1. Brian Eno. True Renaissance man. From music to approaches. He's the most open-minded thinker. Never lets a door close: Embellishes found sources; Modal and non-linear. Genius.
2. Family
3. Miles Davis
4. Growing up in Montreal
5. All music
6. Monty Python
7. Wile E. Coyote
8. Pete Henderson
9. Thelma Schoonmacher
10. George Carlin

Nick Lofting
Editor
Union Editorial, Los Angeles

1. Music. I love my iPod. Before my iPod I carried around a thousand CDs. I madly listen to music; my body craves it like air. It speaks to me in a way words and pictures alone can't.

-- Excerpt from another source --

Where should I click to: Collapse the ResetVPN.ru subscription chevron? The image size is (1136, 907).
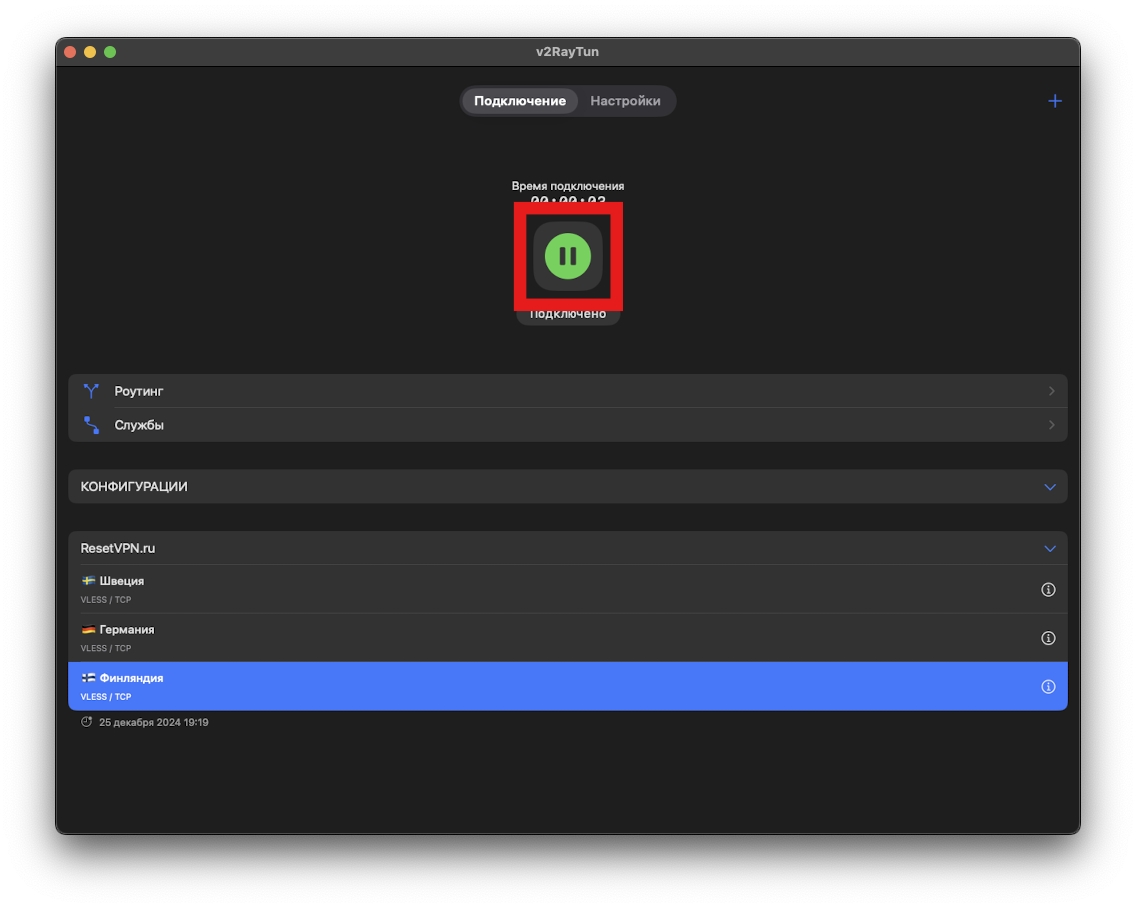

I organize my music into moods. I use music to channel anger, sadness, romance or happiness. I sit and listen every day for hours, while I'm working, walking, sitting at the beach, anywhere. It's an integral part of what I call my mental visualization. Music, like nothing else, stirs emotion, inspiration, motivation, and it helps me realize everything that I am and everything that I hope to be.
2. Every film I have ever watched that I loved or hated from Top Gun to Cinema Paradiso to The Untouchables - has directed and inspired me in some way
3. Partying with Mick and Keith
4. Fawlty Towers
5. Doing wardrobe for Duran Duran's "Wild Boys"
6. The Scott Brothers
7. Ferrari at the Spearmint Rhino, Las Vegas (don't ask)

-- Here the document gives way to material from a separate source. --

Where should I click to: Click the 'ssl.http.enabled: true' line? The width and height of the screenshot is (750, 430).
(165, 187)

8. Working on Guinness. The best spot ever done with Jonathan Glazer
9. Old man Sam Snead
10. I was 18. I was desperate to work in the industry. I walked into Saatchi,London and there was this huge marble staircase with an inscription that read, "Nothing is impossible. Dare to be different." For a young, impressionable kid... it sent chills down my spine.